Updated: March 4, 2019 7:08:39 am
Kerala has started an ambitious plan to eliminate tuberculosis — if it succeeds, it will be the first state in the country to do so.
India has the highest TB burden in the world, but in Kerala, the incidence is already down to 44 cases per 1,00,000 population. India has vowed to eliminate TB by 2025 — five years ahead of the UN Sustainable Development Goal (SDG) — but currently has a very high incidence of 204 cases per 1,00,000 population. A quarter of tuberculosis cases in the world are in India.
WHO defines TB elimination as an incidence rate of 1 or less case per million population per year.
Included in the Kerala plan is vulnerability mapping of populations across the state. About 25 lakh individuals have already been identified for TB surveillance. The state is now preparing to treat all those with latent TB infection with preventive medication — 12 doses of Rifapentin and Isoniazid — to prevent them from becoming active TB cases.
A latent TB infection means presence of the bacteria in the body without any symptoms of the disease. It is only when a person becomes an “active” TB case that he/she spreads the disease. Dealing with latent TB infection is one of the accepted international strategies for TB reduction as controlling new infections automatically shrinks the pool from which new infections emerge.
However. the endemicity of TB in India means that the Tuberculin skin test, which is the preferred choice the world over, needs to be adjusted for the Indian population. The preventive TB medication was recently approved by the Drug Controller General of India.
‘Missing’ cases big hurdle in India’s fight against TB
India has the highest TB burden in the world although the government has been engaged in TB-control for 50 years. TB kills an estimated 4,80,000 Indians every year. India also has more than a million ‘missing’ cases every year that are not notified. That is why the need to penalise non-notification arose. Most of these cases remain undiagnosed or inadequately diagnosed and treated in the private sector, leading to drug-resistant forms of TB and spread of the infection.
“Kerala is on track to eliminate TB. We are almost reaching the end of the pool that can be managed with conventional techniques. We have completed the survey of the vulnerable population and are ready to test and treat for latent TB infection. We are waiting for the central government’s nod to start preventive medication,” said Kerala Health Secretary Rajeev Sadanandan.

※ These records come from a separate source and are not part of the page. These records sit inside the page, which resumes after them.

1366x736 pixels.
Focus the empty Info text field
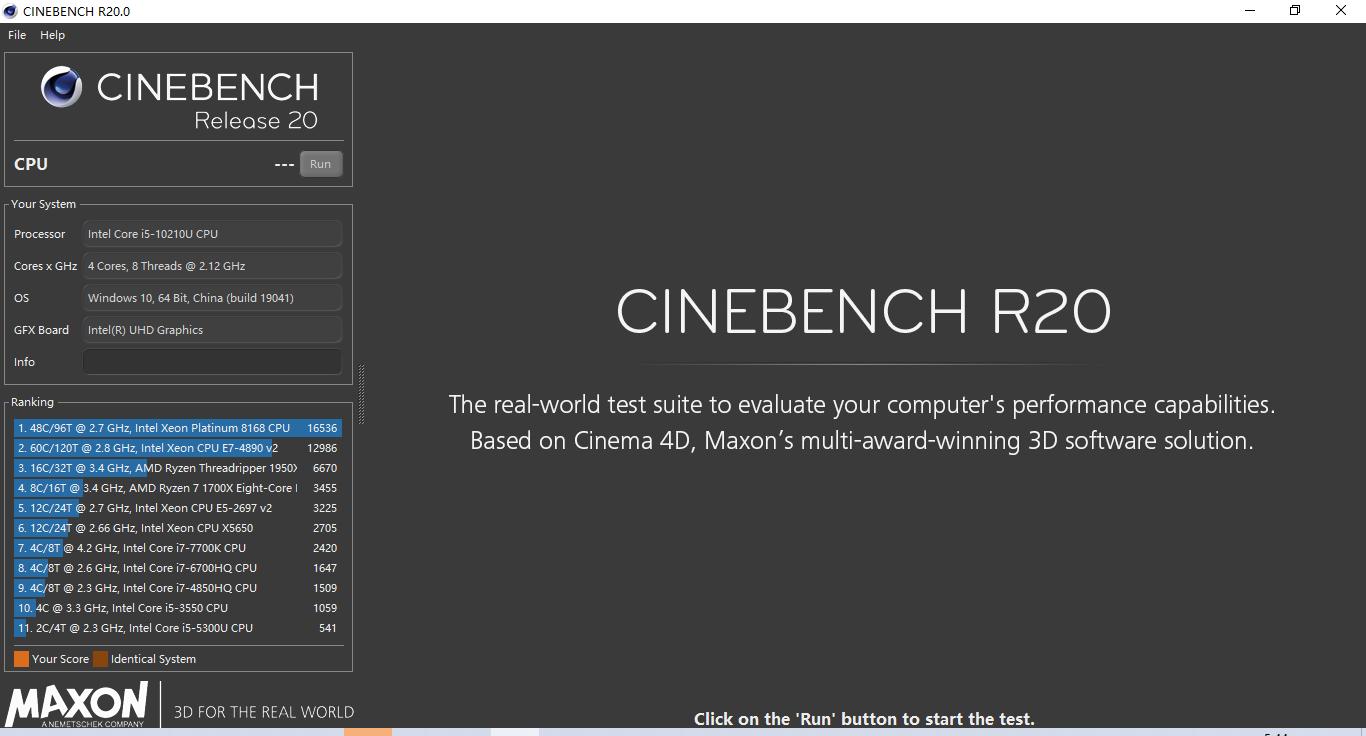click(212, 362)
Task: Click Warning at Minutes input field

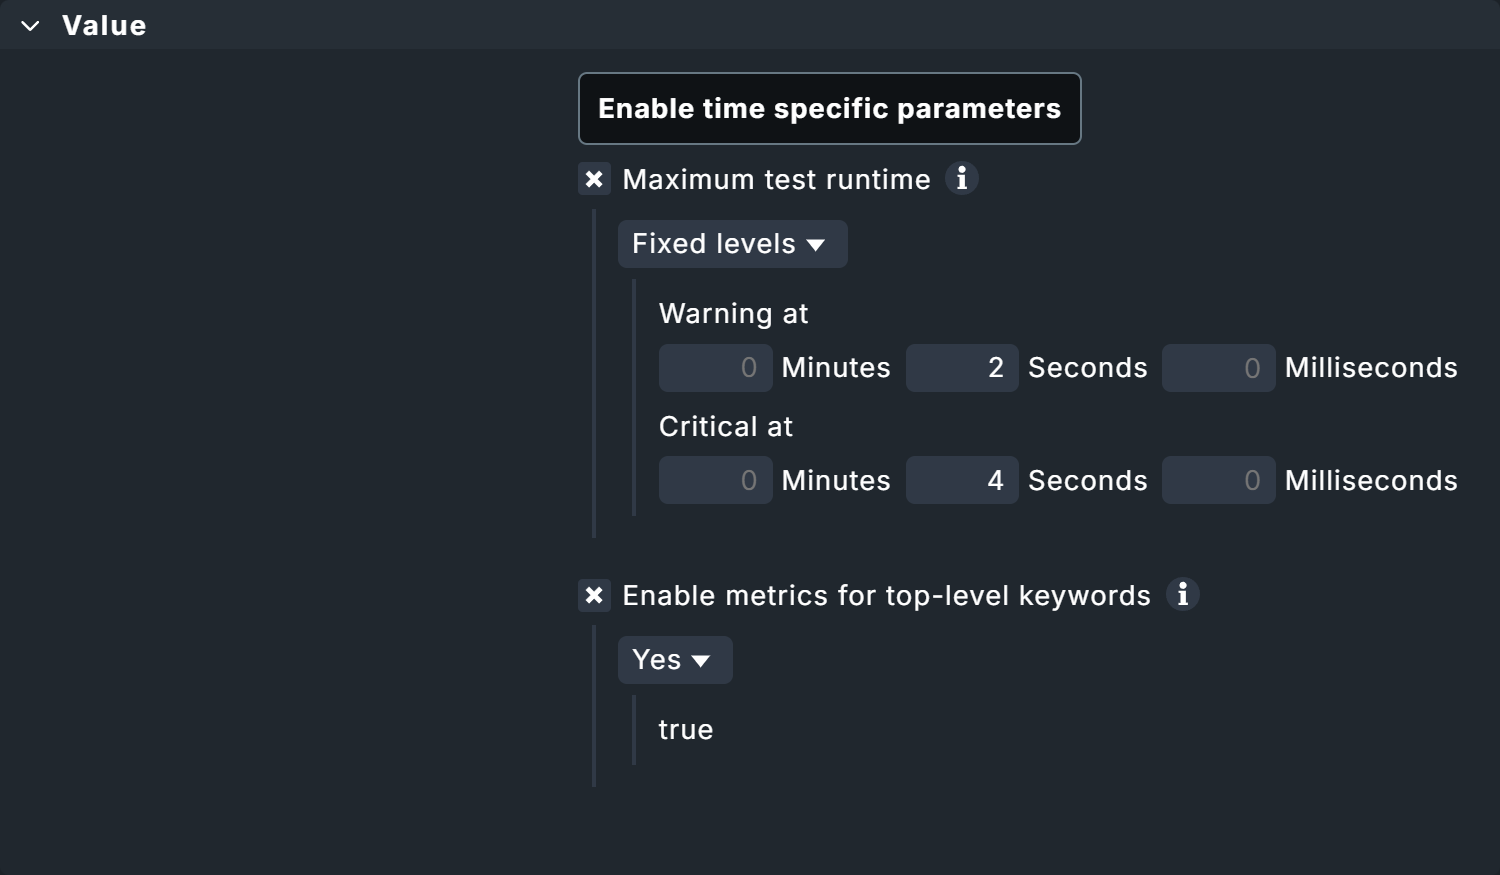Action: tap(715, 368)
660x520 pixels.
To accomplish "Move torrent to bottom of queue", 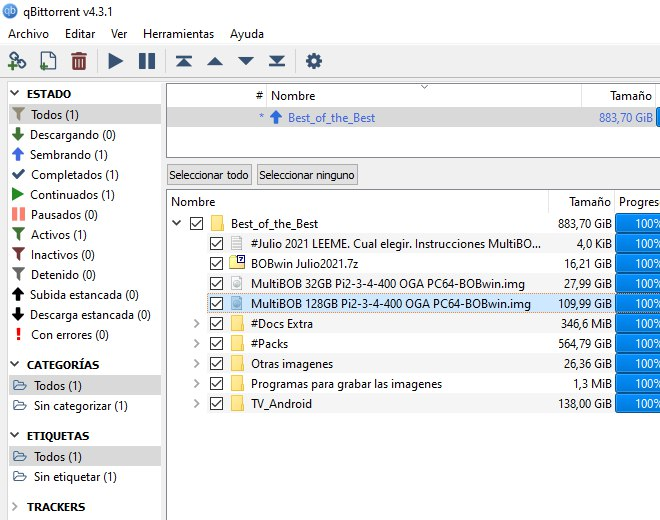I will pyautogui.click(x=277, y=61).
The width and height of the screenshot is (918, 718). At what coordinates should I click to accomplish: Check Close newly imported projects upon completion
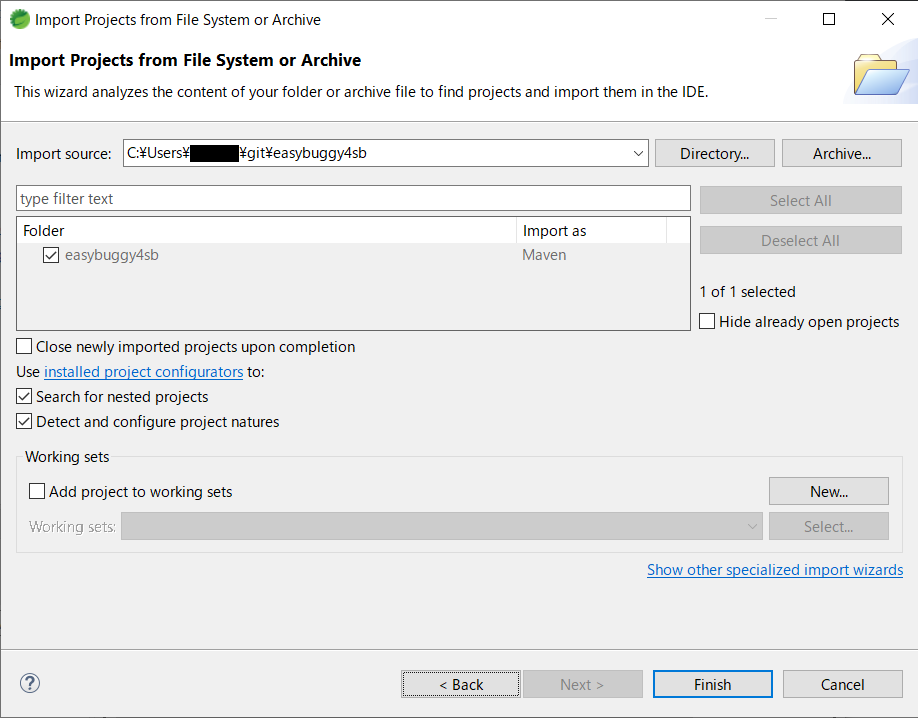coord(24,346)
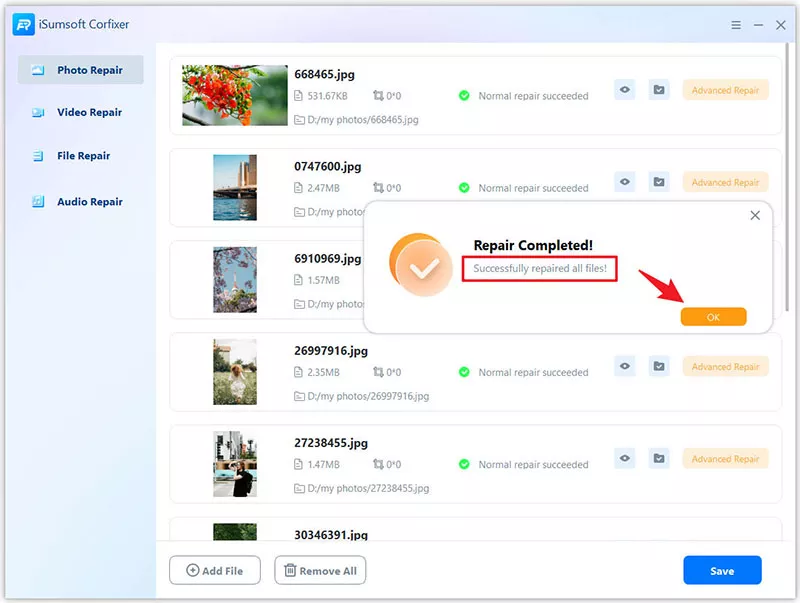Close the Repair Completed popup
The width and height of the screenshot is (800, 603).
[x=755, y=216]
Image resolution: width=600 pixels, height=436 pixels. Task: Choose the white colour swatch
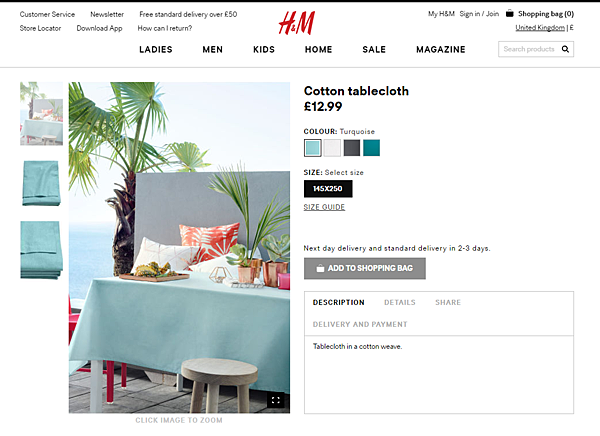pyautogui.click(x=332, y=148)
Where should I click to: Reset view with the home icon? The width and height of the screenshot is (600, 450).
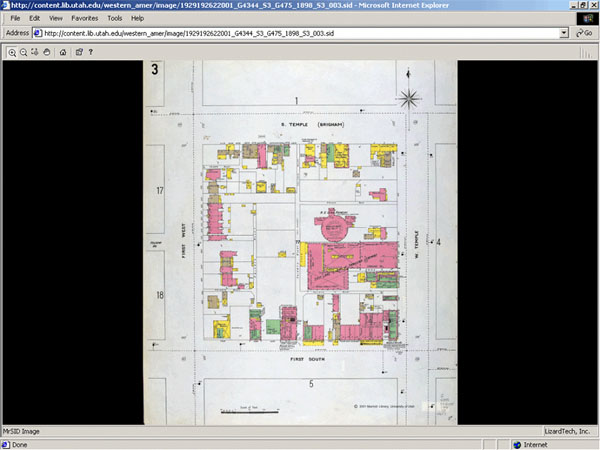coord(62,51)
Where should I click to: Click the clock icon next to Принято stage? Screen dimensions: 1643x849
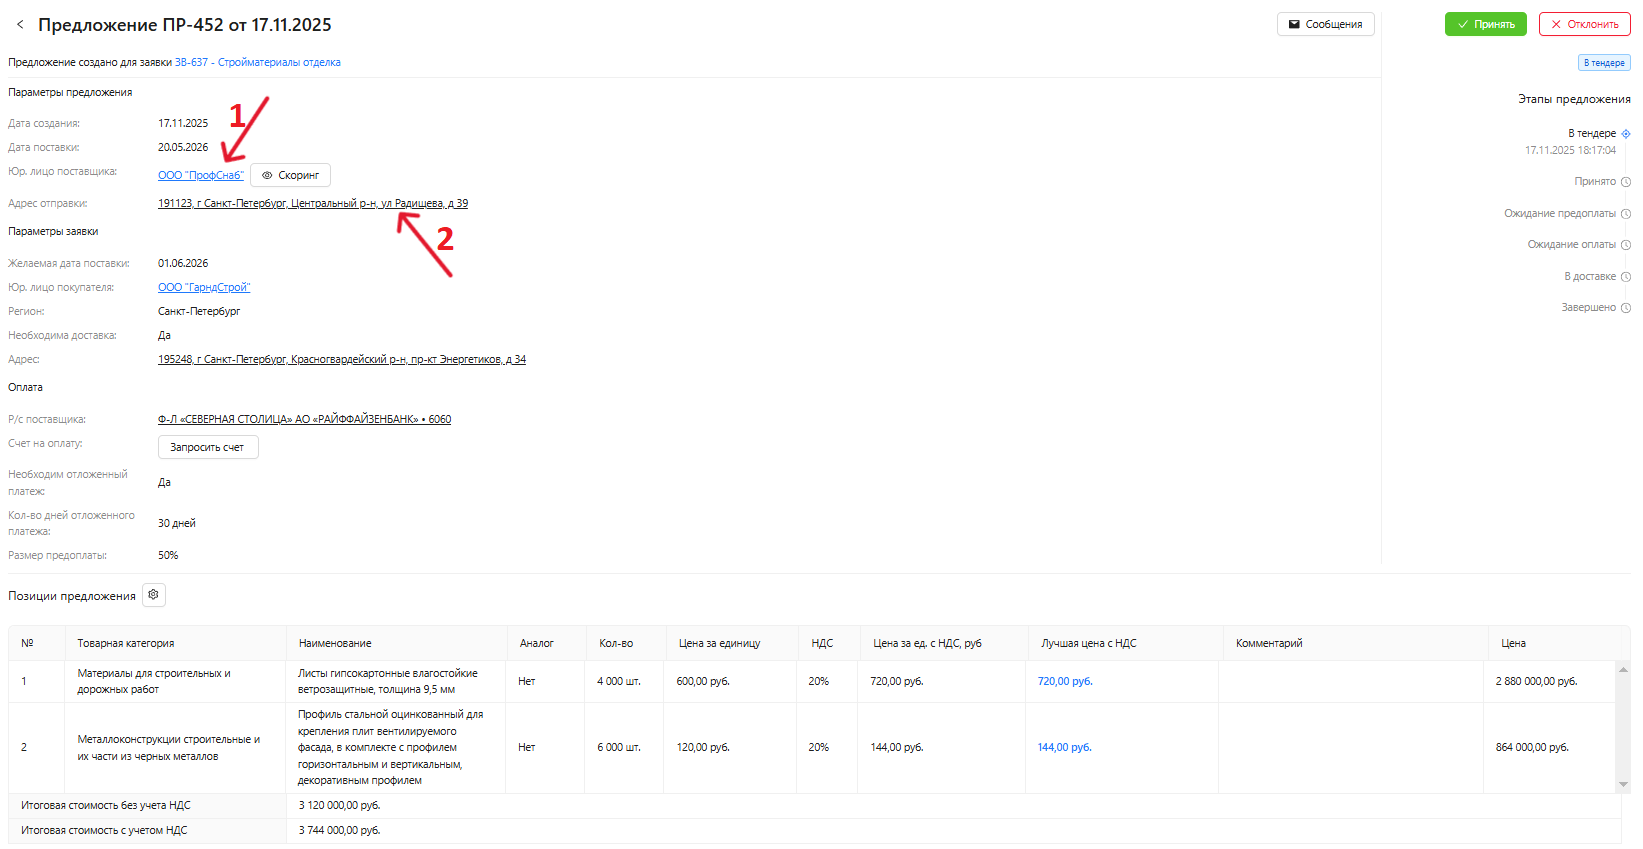coord(1626,182)
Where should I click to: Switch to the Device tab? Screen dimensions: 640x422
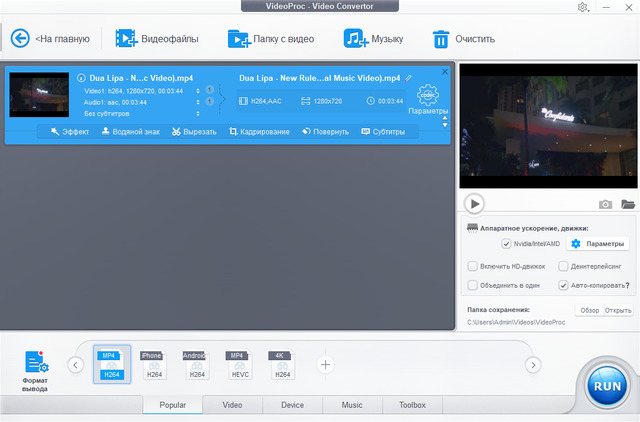click(x=292, y=405)
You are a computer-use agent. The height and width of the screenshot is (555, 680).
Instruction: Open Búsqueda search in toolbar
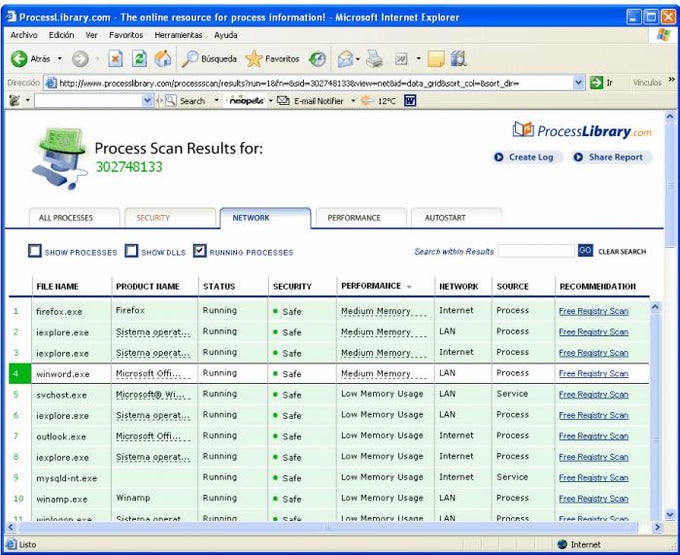(209, 59)
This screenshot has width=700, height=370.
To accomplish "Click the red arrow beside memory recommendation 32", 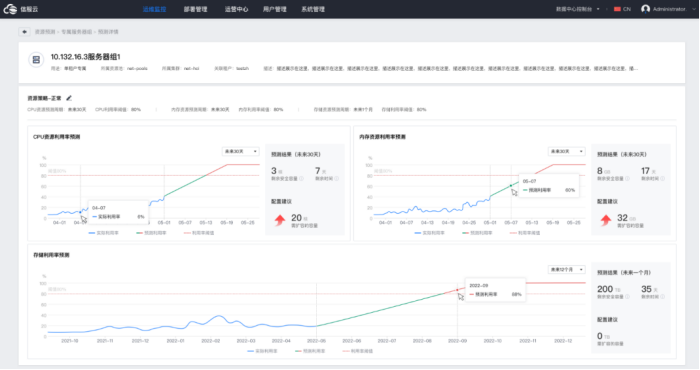I will pos(606,220).
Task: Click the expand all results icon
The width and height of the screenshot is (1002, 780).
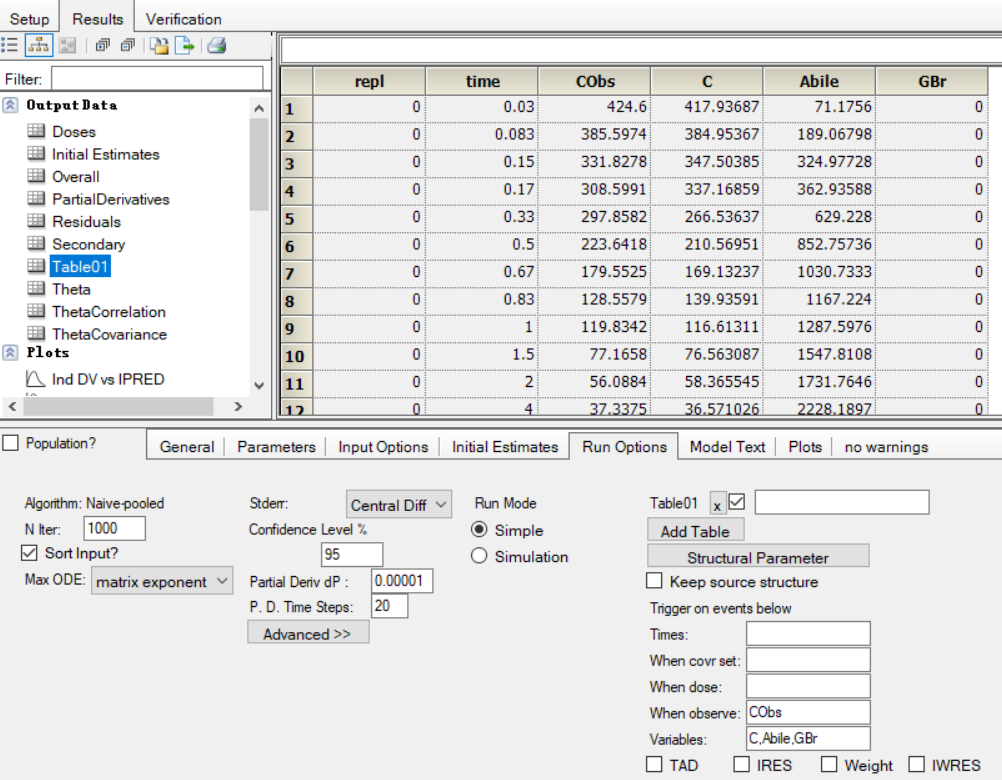Action: pyautogui.click(x=102, y=45)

Kerala recently showcased its TB plan to WHO Deputy Director General of Programmes Dr Soumya Swaminathan, a TB expert and former secretary of health research with the central government, during her visit to the state. She was impressed. “They have completed the vulnerability mapping where they have identified people most at risk such as smokers, alcoholics, people living in poverty. The private sector there is very involved as well, except for a slight gap in Nikshay (the online TB monitoring and treatment app). For India though, the current rate is obviously not good enough and we will have to bend it quite sharply to achieve the target. Looking for high-risk groups is key,” she told The Indian Express.
Meanwhile, a year into the decision to file FIRs against private sector doctors who do not report TB cases, several states have started penal action.
Gujarat has issued 336 notices to doctors after filing police cases and Madhya Pradesh has issued about 24. But the focus of the strategy, says Union Health Secretary Preeti Sudan, is not on sticks but carrots. “We are on track to achieve the SDG goal, we have achieved a 20 per cent reduction in cases. You need motivation for patients, which is why we have the nutrition support of Rs 500, incentives for the private sector for case notification and we are working on community engagement,” she said.